**What the exercise asks**
Lines in the listing below that hold "info" are the ones to copy.
------ The input
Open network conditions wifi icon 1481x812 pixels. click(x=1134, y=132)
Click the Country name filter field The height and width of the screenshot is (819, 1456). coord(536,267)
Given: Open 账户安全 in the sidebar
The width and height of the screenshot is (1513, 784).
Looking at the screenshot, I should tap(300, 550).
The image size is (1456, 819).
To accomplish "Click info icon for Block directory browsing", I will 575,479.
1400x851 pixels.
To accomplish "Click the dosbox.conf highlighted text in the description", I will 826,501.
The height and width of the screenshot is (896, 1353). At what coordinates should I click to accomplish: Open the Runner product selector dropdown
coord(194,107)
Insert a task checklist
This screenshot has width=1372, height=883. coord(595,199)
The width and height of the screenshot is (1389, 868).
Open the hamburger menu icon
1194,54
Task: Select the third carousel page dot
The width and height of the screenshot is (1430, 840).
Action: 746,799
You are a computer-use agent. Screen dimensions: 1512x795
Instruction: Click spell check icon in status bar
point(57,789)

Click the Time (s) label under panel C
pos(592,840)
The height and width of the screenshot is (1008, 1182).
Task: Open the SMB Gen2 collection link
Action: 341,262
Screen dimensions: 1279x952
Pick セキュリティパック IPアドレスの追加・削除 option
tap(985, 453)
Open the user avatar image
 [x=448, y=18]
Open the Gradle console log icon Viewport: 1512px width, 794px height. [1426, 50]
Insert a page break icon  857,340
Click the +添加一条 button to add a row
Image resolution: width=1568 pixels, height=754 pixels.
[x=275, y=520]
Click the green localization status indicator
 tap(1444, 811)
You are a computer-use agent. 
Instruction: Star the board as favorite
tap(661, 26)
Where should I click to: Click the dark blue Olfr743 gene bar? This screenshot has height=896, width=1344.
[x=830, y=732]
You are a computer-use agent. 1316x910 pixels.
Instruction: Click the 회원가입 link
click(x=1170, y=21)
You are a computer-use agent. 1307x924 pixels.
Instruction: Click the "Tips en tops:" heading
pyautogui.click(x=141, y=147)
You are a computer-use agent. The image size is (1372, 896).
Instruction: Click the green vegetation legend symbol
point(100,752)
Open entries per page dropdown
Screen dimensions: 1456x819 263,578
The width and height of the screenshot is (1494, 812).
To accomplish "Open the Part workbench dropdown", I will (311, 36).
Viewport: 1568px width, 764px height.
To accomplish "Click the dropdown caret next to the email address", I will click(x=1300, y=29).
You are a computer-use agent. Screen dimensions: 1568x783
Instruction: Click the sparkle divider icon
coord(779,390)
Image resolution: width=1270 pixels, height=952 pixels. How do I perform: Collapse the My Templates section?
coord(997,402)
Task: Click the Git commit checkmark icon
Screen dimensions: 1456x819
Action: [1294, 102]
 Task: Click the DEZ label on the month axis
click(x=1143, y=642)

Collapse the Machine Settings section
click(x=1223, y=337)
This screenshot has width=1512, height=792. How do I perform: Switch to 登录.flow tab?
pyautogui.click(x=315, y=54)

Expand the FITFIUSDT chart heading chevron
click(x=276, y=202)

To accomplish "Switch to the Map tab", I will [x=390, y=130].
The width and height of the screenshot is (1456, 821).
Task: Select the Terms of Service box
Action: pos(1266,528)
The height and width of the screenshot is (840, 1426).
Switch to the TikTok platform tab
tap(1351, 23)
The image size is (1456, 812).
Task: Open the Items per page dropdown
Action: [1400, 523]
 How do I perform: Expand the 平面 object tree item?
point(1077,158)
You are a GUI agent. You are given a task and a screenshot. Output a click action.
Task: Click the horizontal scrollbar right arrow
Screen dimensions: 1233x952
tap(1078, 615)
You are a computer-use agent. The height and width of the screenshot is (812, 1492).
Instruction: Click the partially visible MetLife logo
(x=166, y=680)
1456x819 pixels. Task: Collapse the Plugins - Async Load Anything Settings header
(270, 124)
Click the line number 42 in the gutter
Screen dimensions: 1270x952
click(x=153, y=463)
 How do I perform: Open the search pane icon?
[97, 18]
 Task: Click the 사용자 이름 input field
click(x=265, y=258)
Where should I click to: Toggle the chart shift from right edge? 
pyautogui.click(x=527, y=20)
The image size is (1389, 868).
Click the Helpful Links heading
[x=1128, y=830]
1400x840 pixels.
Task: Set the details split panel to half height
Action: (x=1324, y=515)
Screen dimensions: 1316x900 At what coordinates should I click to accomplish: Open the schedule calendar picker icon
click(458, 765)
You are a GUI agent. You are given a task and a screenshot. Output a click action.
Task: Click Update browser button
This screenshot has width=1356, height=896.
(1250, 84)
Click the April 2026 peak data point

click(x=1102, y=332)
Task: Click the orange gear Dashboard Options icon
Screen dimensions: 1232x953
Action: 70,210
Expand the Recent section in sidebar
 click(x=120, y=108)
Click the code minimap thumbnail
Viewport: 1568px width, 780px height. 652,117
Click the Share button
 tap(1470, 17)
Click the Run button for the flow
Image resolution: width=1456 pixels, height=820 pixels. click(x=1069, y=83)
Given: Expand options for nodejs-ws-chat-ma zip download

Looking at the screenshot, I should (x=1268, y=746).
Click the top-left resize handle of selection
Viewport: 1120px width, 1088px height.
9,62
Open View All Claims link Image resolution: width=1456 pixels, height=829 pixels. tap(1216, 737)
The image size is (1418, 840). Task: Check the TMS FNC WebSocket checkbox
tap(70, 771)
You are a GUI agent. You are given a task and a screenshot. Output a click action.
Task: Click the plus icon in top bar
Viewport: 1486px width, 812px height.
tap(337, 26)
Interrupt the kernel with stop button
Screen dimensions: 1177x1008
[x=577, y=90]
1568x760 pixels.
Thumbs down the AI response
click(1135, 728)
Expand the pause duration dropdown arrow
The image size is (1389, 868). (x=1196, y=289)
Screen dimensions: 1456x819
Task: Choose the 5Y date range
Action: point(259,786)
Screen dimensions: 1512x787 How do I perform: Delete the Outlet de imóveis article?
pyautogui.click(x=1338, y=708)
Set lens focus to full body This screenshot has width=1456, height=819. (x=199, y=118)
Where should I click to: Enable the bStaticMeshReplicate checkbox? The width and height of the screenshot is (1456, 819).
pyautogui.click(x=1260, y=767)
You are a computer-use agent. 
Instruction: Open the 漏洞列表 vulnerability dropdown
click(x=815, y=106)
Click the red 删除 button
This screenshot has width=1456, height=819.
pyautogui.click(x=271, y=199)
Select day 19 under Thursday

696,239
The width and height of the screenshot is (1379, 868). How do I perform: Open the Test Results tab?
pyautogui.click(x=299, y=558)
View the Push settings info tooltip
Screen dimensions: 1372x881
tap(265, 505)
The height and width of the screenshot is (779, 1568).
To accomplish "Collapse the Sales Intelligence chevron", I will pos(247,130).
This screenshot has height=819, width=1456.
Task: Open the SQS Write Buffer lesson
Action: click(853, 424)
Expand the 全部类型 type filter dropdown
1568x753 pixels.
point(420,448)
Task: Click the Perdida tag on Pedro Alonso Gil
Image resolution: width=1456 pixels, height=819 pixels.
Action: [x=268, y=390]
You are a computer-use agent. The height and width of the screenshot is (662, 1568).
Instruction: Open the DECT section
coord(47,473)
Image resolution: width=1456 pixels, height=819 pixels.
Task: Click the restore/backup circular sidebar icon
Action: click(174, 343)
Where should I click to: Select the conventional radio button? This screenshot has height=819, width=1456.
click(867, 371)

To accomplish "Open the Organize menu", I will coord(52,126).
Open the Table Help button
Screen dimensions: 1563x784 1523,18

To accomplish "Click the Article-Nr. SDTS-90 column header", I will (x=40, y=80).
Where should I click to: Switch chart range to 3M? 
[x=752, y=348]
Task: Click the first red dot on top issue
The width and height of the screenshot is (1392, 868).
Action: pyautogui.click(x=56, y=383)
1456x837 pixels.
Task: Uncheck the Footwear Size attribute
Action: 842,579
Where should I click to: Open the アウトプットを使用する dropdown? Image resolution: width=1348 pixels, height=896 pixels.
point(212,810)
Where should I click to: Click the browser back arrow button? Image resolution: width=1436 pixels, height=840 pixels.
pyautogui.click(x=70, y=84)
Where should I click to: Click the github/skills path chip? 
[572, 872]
------------
**Answer to this problem**
To accomplish "Click info icon for Block directory browsing", I will 575,479.
View the Push settings info tooltip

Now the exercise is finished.